17 November 2004

Advice

Have you ever given advice that wasn't taken, and it is almost painful to watch the person you gave the advice to make a mistake? I know that it wasn't personal, but it kills me to see someone make mistakes that could have been prevented. I realize that this sounds pretty high and mighty on my part. I have found that advice is a really touchy thing. Most of the time people either misinterpret it or don't want it, or they feel offended if it is offered without asking. I wonder what the best way to offer wanted or usable advice is.

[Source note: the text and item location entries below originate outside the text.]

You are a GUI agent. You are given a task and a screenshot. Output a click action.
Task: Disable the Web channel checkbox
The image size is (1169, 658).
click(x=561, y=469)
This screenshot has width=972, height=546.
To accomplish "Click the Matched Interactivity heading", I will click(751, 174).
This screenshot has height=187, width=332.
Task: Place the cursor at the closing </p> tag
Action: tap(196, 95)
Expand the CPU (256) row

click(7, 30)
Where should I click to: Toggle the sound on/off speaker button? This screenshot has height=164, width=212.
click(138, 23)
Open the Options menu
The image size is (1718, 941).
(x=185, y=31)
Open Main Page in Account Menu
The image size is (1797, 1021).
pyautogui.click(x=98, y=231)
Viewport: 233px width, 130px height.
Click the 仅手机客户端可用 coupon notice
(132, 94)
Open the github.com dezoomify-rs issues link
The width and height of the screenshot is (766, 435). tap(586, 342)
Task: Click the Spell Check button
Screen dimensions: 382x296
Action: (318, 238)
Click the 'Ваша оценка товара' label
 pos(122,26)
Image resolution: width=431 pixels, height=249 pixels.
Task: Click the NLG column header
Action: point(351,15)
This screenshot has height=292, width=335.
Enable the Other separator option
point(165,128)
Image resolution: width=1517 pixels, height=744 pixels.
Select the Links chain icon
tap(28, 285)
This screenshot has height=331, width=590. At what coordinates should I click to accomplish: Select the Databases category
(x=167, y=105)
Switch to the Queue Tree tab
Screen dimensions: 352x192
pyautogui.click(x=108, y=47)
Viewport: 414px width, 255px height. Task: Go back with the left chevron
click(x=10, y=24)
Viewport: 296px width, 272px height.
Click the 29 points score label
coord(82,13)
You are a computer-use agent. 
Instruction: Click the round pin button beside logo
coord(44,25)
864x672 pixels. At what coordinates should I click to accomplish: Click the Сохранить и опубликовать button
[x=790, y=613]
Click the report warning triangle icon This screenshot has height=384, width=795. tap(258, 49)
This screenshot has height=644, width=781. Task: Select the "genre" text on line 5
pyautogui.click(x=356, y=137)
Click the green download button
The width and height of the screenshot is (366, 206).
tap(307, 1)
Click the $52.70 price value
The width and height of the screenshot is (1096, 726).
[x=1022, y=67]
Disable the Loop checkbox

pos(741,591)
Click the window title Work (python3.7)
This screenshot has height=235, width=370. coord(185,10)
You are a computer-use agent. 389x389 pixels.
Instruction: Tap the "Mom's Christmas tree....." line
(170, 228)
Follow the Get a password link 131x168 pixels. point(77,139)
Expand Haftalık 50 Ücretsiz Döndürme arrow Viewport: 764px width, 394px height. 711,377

I think that the key is to leave it open-ended. A standing offer of assisstance is probably the best method.

13 November 2004

Already?

I am amazed at how quickly we get in to Christmas mode. It seems like someone throws a switch after Halloween and everyone starts operating differently - decorations must be put up, meals must be planned, and presents must be purchased. Growing up, it seemed like I didn't even think of Christmas unil it started to snow, and the Advent Calendar was pulled out of storage. Is it just me, or is it moving further back every year? I have seen Christmas lights on people's houses already! It seems like I just put mine away a few months ago.

I guess the other part of this is that I am not looking forward to the holidays without my mom. Maybe I am just not ready to think about Christmas, and what it will be like without her around. I never could have imagined Christmas without the center of our family, but I have to. I am in a total daze about what to do this year - should I host everything, should I leave it to someone else, will I feel like celebrating with family? I don't want to think about it, but I realize that I will have to. I have such mixed feelings about the whole thing.

02 November 2004

Happy Birthday

Today is my birthday and I am really missing my mom. I think that it's because a birthday is really about you and your mother. I know that if she were still alive I would have had lunch with her, or possibly dinner. My friend told me today that the first year after losing someone is the hardest because you have to go through all of the special days without them for the first time. I really am not looking forward to Christmas without her.

I voted, which was exciting, but took a long time. I am very interested to see who won, but I can't bear to turn on the TV or radio and listen to all the speculation. I don't want to hear anything until they know for sure. It is interesting to hear about how the entire global community is interested in our election. It is naive of me to think that it only matters here in America. It really affects so many people in so many places. I hope everyone that can vote, voted today.